DLT Python language reference
This section has details for the DLT Python programming interface.
- For conceptual information and an overview of using Python for DLT, see Develop pipeline code with Python.
- For SQL reference, see the DLT SQL language reference.
- For details specific to configuring Auto Loader, see What is Auto Loader?.
dlt
module overview
DLT Python functions are defined in the dlt
module. Your pipelines implemented with the Python API must import this module:
Python
import dlt
Functions for dataset definitions
DLT uses Python decorator for defining datasets such as materialized views and streaming tables. See Functions to define datasets.
API reference
- append_flow
- apply_changes
- apply_changes_from_snapshot
- create_sink
- create_streaming_table
- Expectations
- table
- view
Considerations for Python DLT
The following are important considerations when you implement pipelines with the DLT Python interface:
- DLT evaluates the code that defines a pipeline multiple times during planning and pipeline runs. Python functions that define datasets should include only the code required to define the table or view. Arbitrary Python logic included in dataset definitions might lead to unexpected behavior.

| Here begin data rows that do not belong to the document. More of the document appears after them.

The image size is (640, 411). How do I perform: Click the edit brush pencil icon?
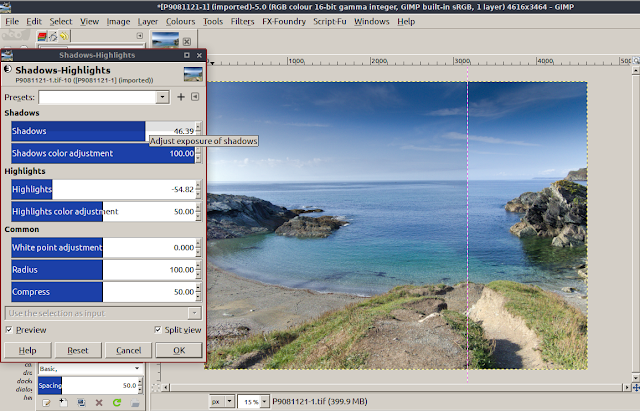point(46,403)
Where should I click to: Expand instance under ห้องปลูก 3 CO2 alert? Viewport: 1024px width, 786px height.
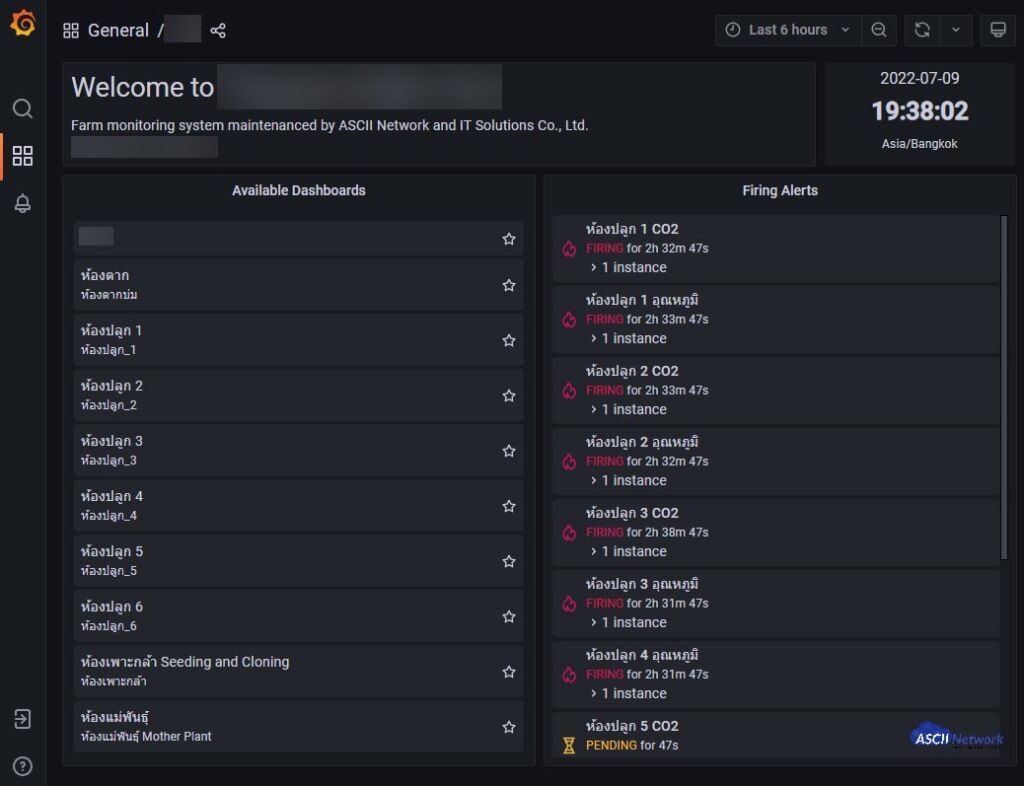pyautogui.click(x=629, y=551)
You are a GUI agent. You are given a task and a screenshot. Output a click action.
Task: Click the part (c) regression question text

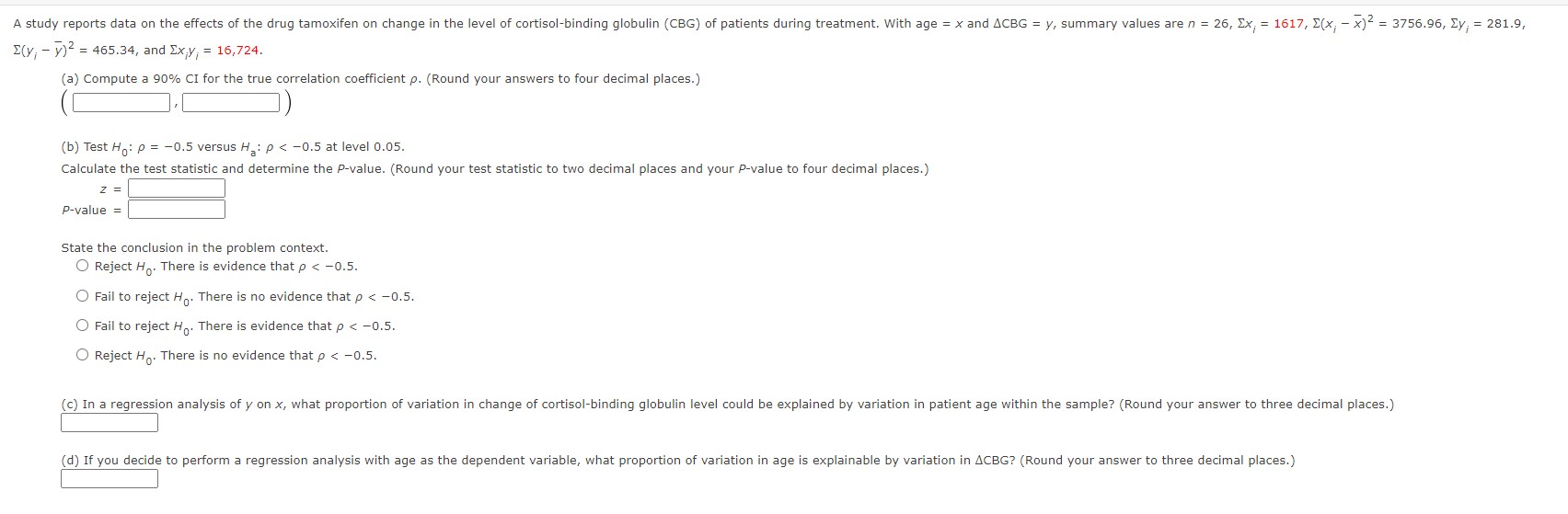(728, 405)
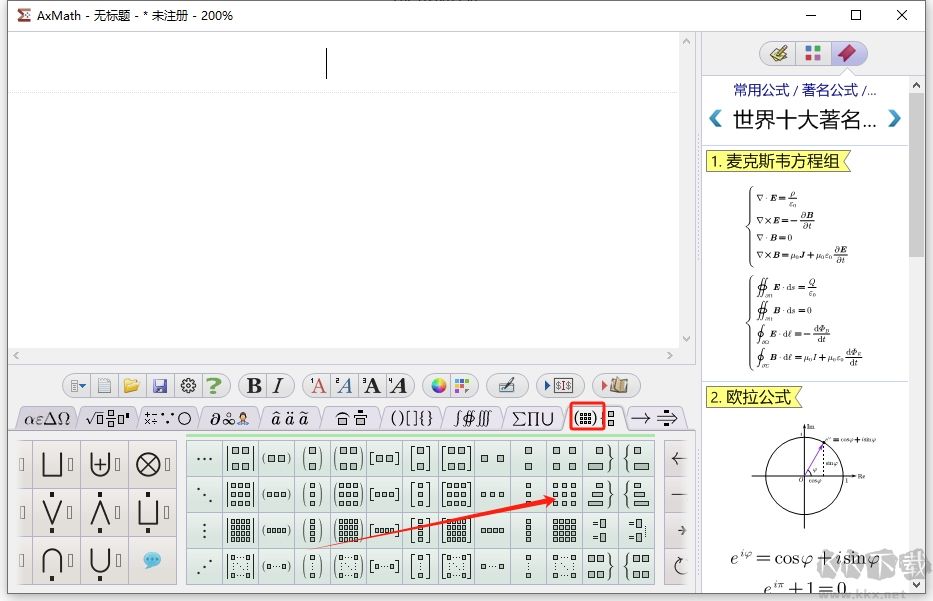Open the help question mark icon
The height and width of the screenshot is (601, 933).
[214, 385]
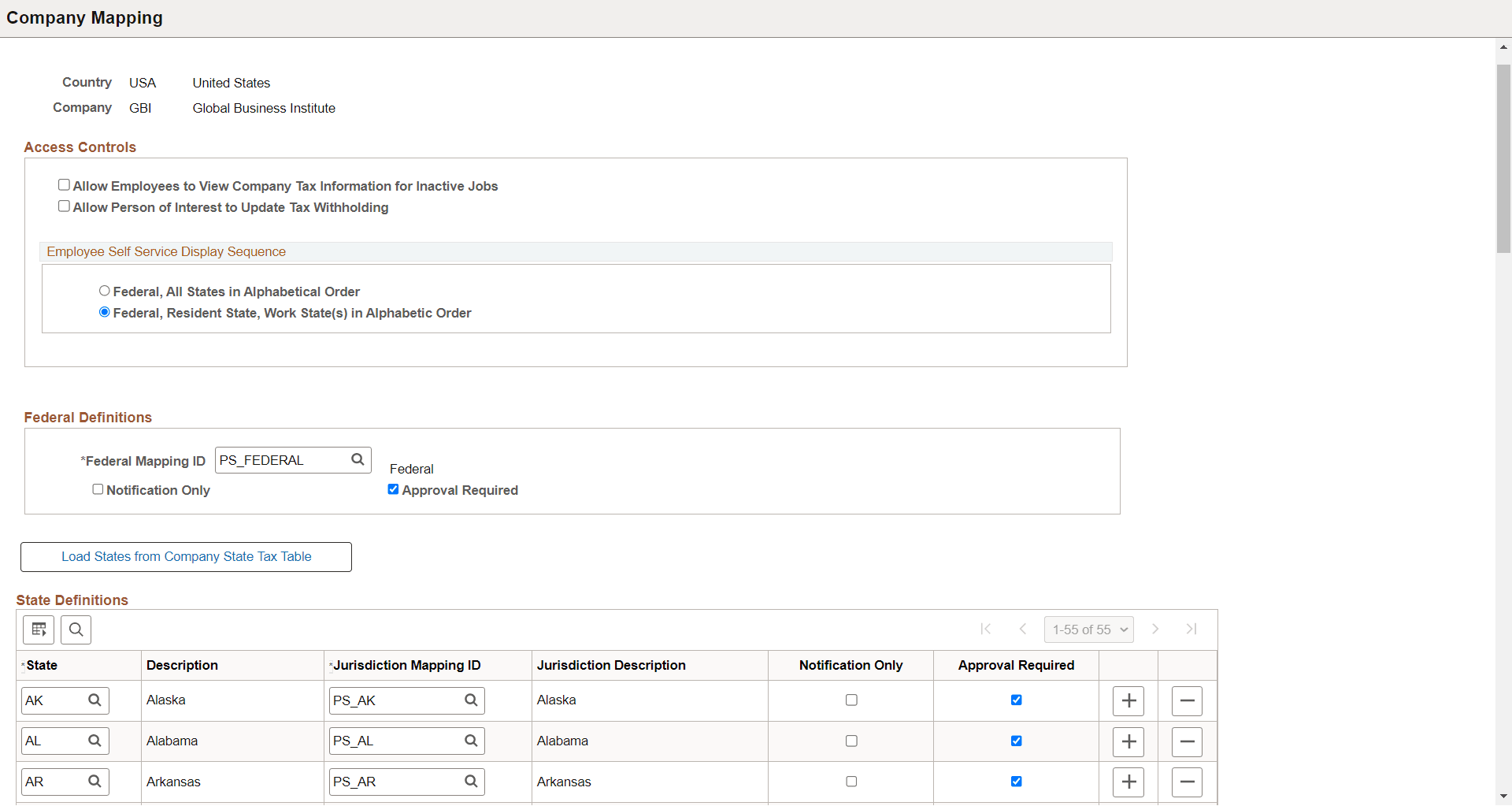Click the Jurisdiction Mapping ID column header
The image size is (1512, 806).
tap(406, 666)
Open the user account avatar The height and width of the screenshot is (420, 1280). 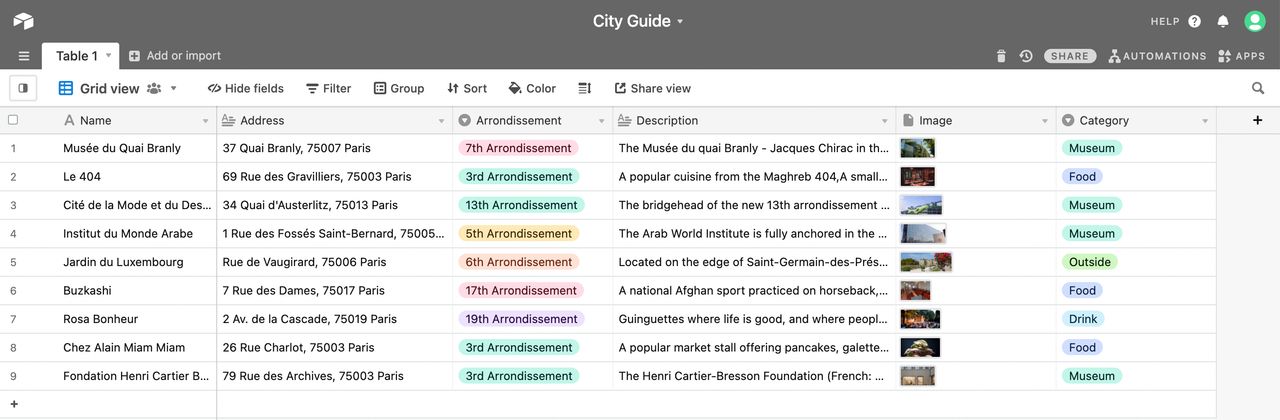[x=1255, y=21]
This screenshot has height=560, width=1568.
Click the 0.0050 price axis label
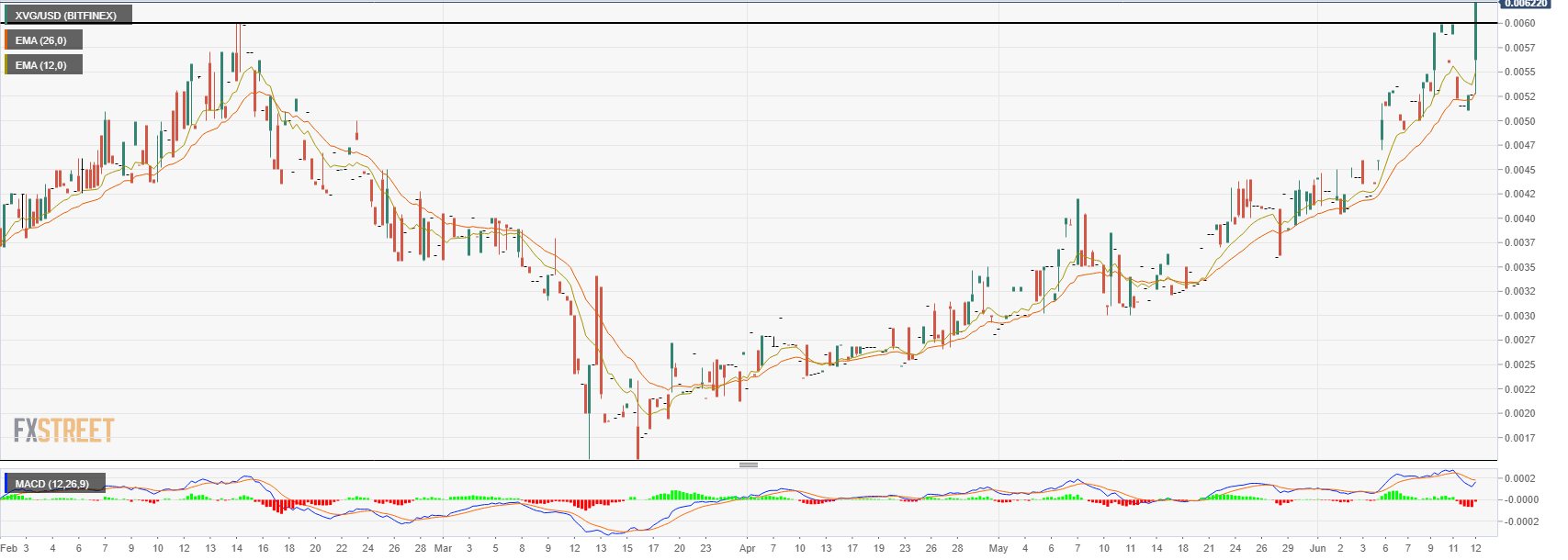click(x=1520, y=120)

- Do not try to implement custom monitoring logic in your dataset definitions. See Define custom monitoring of DLT pipelines with event hooks.
- The function used to define a dataset must return a Spark DataFrame. Do not include logic in your dataset definitions that does not relate to a returned DataFrame.
- Never use methods that save or write to files or tables as part of your DLT dataset code.
Examples of Apache Spark operations that should never be used in DLT code:
collect()
count()
toPandas()
save()
saveAsTable()
start()
toTable()